Search the data below for the string "size" and copy all lines where it shows up.

[Entries supplied Boundary: Start]

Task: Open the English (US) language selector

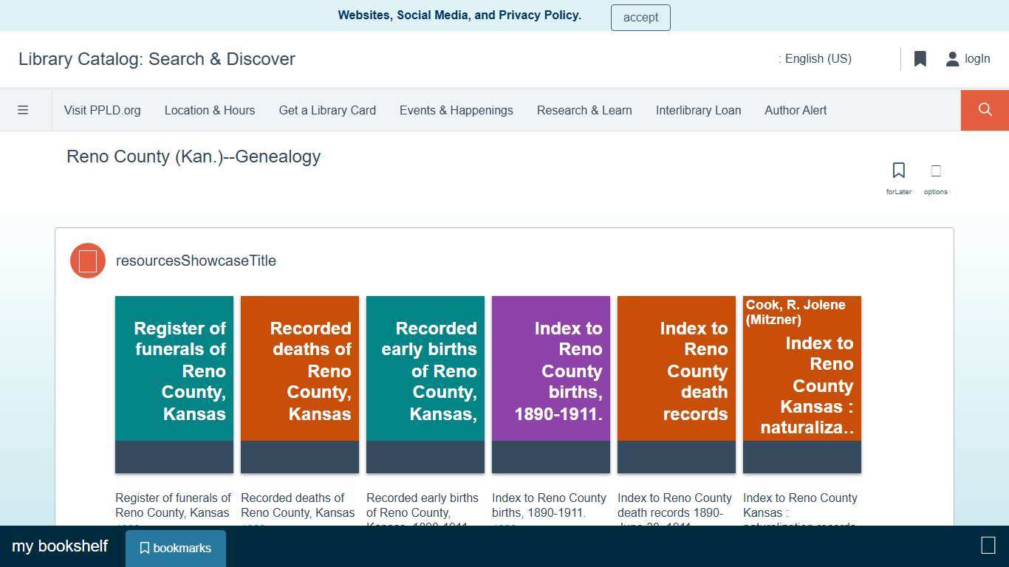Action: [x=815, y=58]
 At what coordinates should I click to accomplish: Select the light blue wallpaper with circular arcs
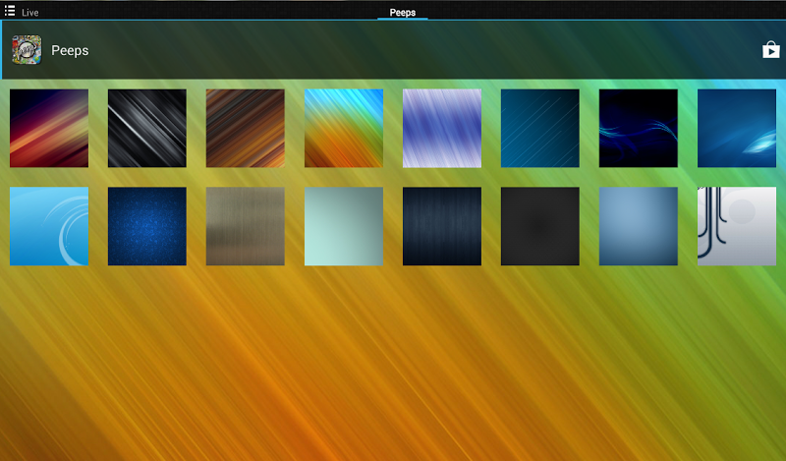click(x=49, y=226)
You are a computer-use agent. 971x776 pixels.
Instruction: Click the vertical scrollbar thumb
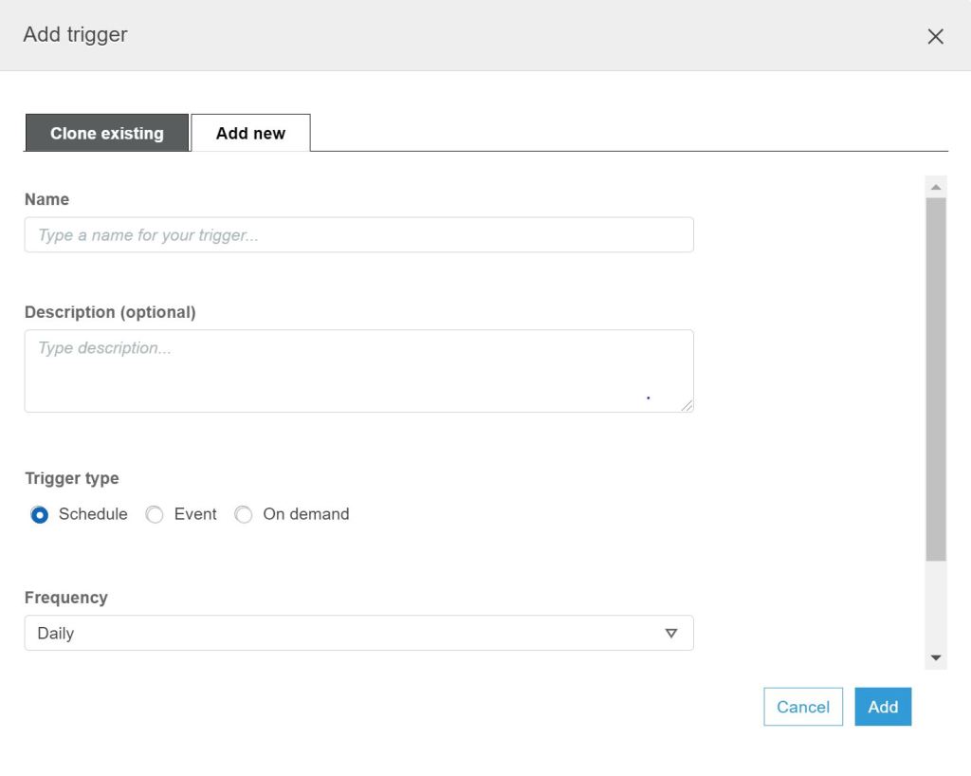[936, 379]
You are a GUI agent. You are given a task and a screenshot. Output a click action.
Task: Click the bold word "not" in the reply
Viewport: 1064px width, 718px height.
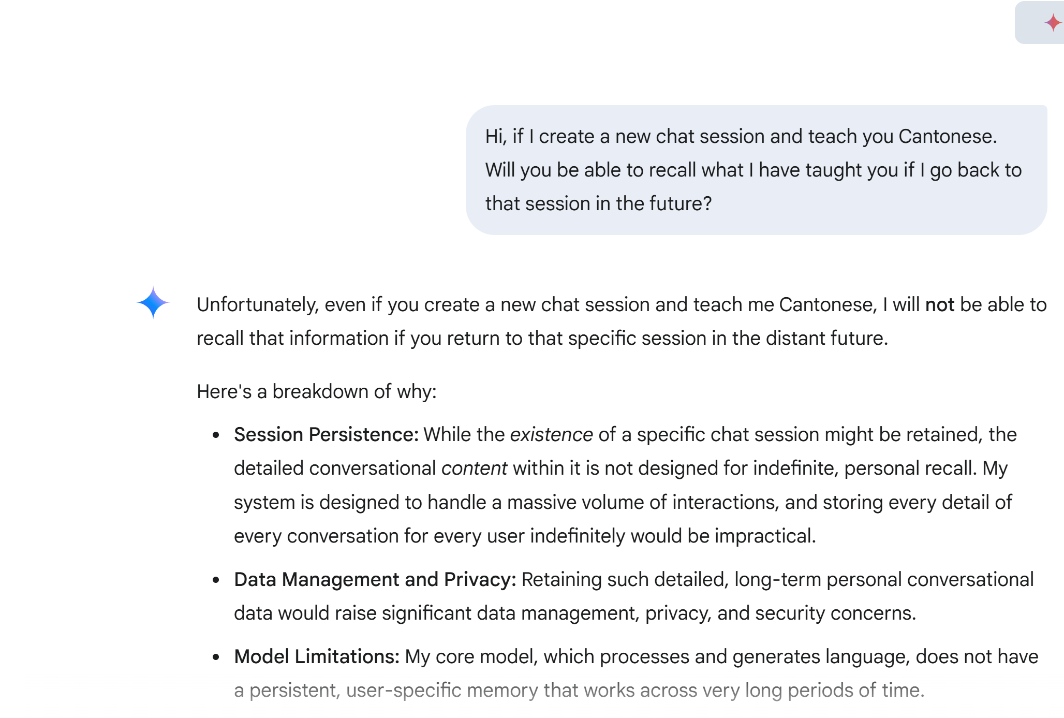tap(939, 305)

[Entries supplied Boundary: End]
[Entries supplied Boundary: Start]

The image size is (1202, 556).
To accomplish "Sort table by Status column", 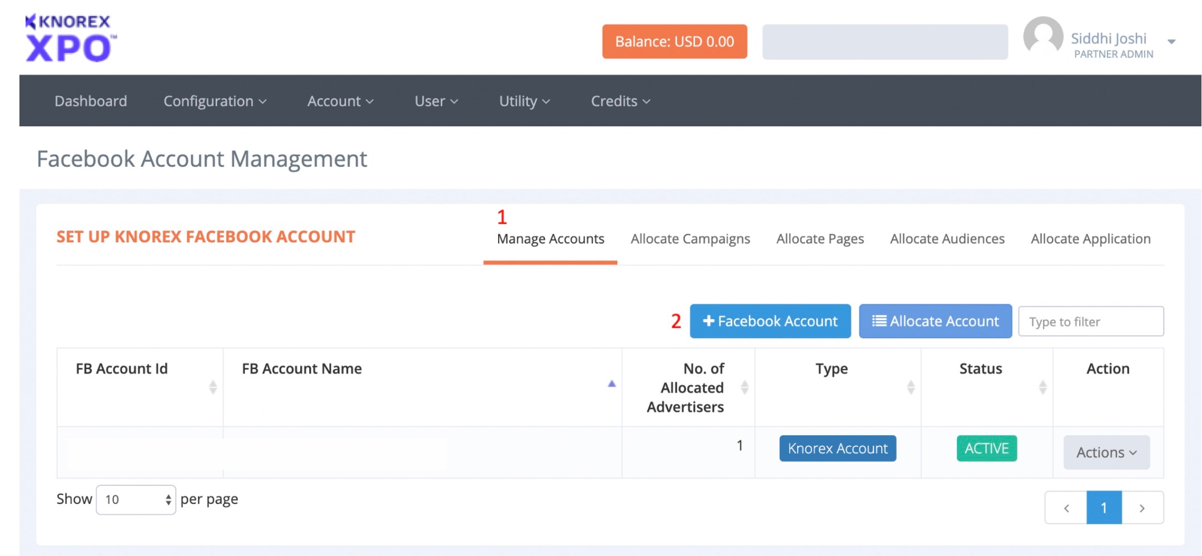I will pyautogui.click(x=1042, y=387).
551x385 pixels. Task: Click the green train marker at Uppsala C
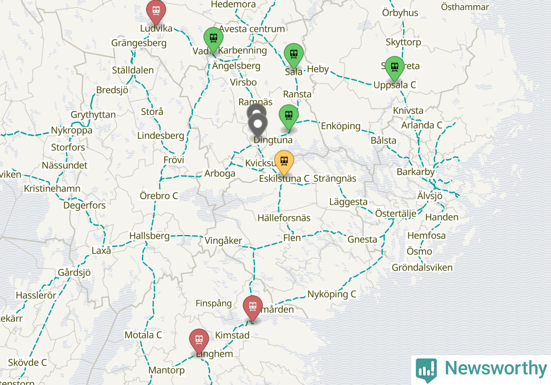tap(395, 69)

[Entries supplied Boundary: End]
[Entries supplied Boundary: Start]

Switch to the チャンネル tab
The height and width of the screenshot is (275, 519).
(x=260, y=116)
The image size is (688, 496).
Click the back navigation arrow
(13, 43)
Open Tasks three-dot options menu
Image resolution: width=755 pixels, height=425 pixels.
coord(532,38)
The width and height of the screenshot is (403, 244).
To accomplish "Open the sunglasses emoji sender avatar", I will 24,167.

[Entries supplied Boundary: End]

Answer space –
The image size is (1202, 556).
The image size is (688, 496).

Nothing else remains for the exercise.